Good things about the Greenworks trimmer with LB attachment.
1) The landscaping blade is a beast!!! Very high quality and heavy
2) the 10 Amp electric motor of the Greenworks trimmer had absolutely no trouble chewing threw my edges. I even took it out to my "field of Dreams" and it made very quick work of the huge plot of crabgrass i found as a victim.
3) The Greenworks trimmer has a shoulder strap which I was not going to use but i did. If you have a large yard or alot of trim work you will need to use it as well. The picture above doesn't show but the trimmer also comes with a handle.
4) Price is very good

The Bad

1) Weight distribution = Because the Greenworks trimmer is all electric cord driven- it is very light. It doesn't weight much. 
The Ego trimmer Ware has in his review has a huge battery to counterweight the Landscaping blade.
This Greenworks trimmer with the LB is very very bottom heavy. So much so I had to switch hands mid way into the edging. 
I also had to use the included Shoulder strap which became a necessary item.
2) The Trigger- The trigger assembly is not in an intuitive place. It does not have a lock on position. (would have helped with this issue and issue number 3. 
I very quickly got thumb fatigued. and 15 min into the edging I was trying to find a good position. I will have to find rig up a trigger latch of some type if i decide to use it
3) and 4) and 5-6) The design of the exit air vents is absolutely Horrible. Being electric cord driven 10 amp motor the trimmer can put out some heat. At 1st the heat was ok. However with prolonged use it became absolutely UNBEARABLE.
Look at the picture below and tell me where do you think all the heat generated in the motor escaped out and hits!!!!!



Thats right it hits your forearm or wrist. It gets so hot that you have to move your hand to adjust. This throws off the unbalanced trimmer and you definitely DO NOT ENJOY THE MOW!!! It will Burn you!! 
This I feel is a problem that I will have to modify before I can use again. I might try to attach a shim of some sort to redirect air flow away from my arm.

I DID *NOT* GIVE THIS ITEM thelawnforum.com sticker. I would rather give it a MCDONALDS "Caution Hot Coffee" sticker.

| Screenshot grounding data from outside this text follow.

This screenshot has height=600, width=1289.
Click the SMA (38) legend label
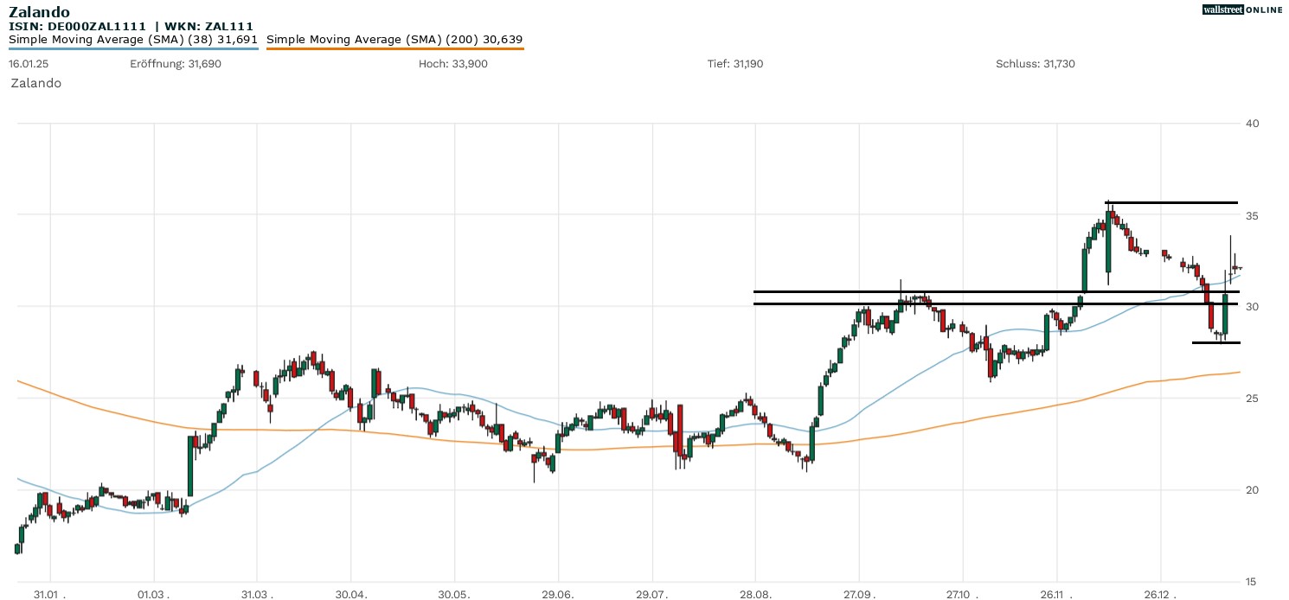tap(133, 40)
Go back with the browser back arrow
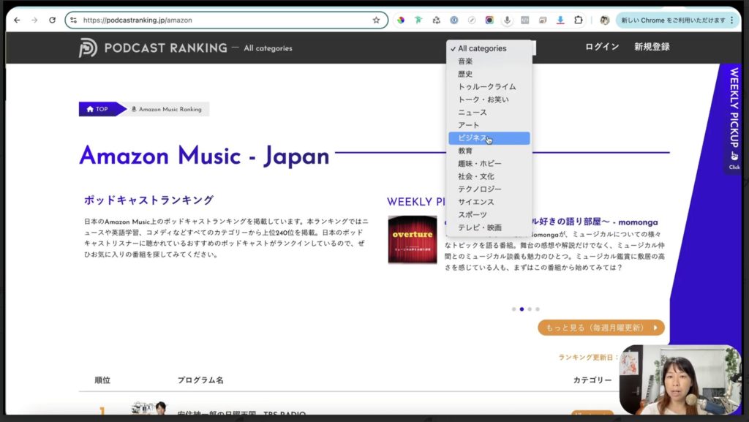This screenshot has width=749, height=422. click(x=17, y=20)
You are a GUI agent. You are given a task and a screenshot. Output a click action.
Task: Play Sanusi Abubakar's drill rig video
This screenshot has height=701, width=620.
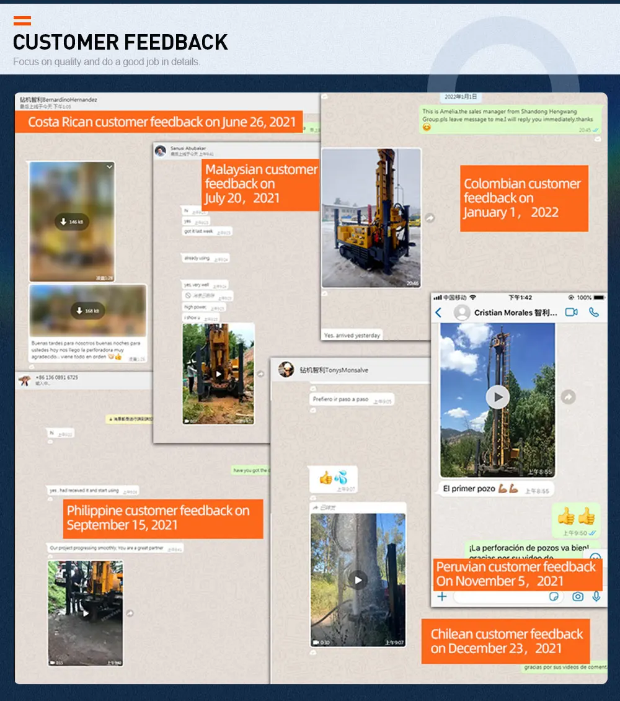point(218,374)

I will continue to try to use it. I will give it a week or 2


----------



## Tellycoleman (May 10, 2017)

Mods can put this in the equipment forum if you like


----------



## pennstater2005 (Jul 17, 2017)

Tellycoleman said:


> Mods can put this in the equipment forum if you like


Done and I'm liking your reviews and videos!


----------



## Tellycoleman (May 10, 2017)

I was gonna do a video but I was to excited. It was Xmas in July. Plus Ware already said everything that needed to be said


----------



## pennstater2005 (Jul 17, 2017)

Tellycoleman said:


> I was gonna do a video but I was to excited. It was Xmas in July. Plus Ware already said everything that needed to be said


Folks here would still like to see *any* video of that things in action! If you don't keep the Greenworks what would you get instead?


----------



## J_nick (Jan 28, 2017)

I think you're using it upside down


----------



## Tellycoleman (May 10, 2017)

J_nick said:


> I think you're using it upside down


You know what you might be right OMG!!!!!!!!!!!!!!!

CRAP IT
I hate you @J_nick


----------



## Tellycoleman (May 10, 2017)

pennstater2005 said:


> Tellycoleman said:
> 
> 
> > I was gonna do a video but I was to excited. It was Xmas in July. Plus Ware already said everything that needed to be said
> ...


Well lets try it right side up 1st.
Might put out a video on that


----------



## J_nick (Jan 28, 2017)

Tellycoleman said:


> J_nick said:
> 
> 
> > I think you're using it upside down
> ...




This would explain the thumb fatigue. Flip it over and you'll use your fingers like a normal trimmer. Where is the handle for the front hand? That should help it with the weight distribution


----------



## pennstater2005 (Jul 17, 2017)

Tellycoleman said:


> CRAP IT
> I hate you @J_nick


 :lol:


----------



## ABC123 (Jul 14, 2017)

You could use a ziptie on the trigger, slide on, slide off.


----------



## Tellycoleman (May 10, 2017)

Yeah UMM Yeah Im so stupid


----------



## pennstater2005 (Jul 17, 2017)

Tellycoleman said:


> Yeah UMM Yeah Im so stupid


I've put so many things together backwards or upside down it isn't funny. I won't even tell you how long it took me to assemble my Earthway spreader. My wife actually left me alone and took the kids on a car ride  I must use unpleasant language when I assemble things.


----------



## Greendoc (Mar 24, 2018)

Let the kids learn those phrases from the other children at school. I have assembled my share of things backwards or wrong as well. My motto now is if something is really hard to do or is awkward, I have probably done it wrong, My latest one was putting the bearing housing on the GM 1000 in the wrong position. Nothing would fit together after that. I ended up using an enormous puller on the reel and bearing housing to get it out. No kids and no one was around when that happened. I would not want to be responsible for corrupting children.


----------



## social port (Jun 19, 2017)

pennstater2005 said:


> Folks here would still like to see any video of that things in action!


 :nod:

And while I know that I was _reading_ a review, it sure sounded like a video to me--and a good one at that.


----------



## TN Hawkeye (May 7, 2018)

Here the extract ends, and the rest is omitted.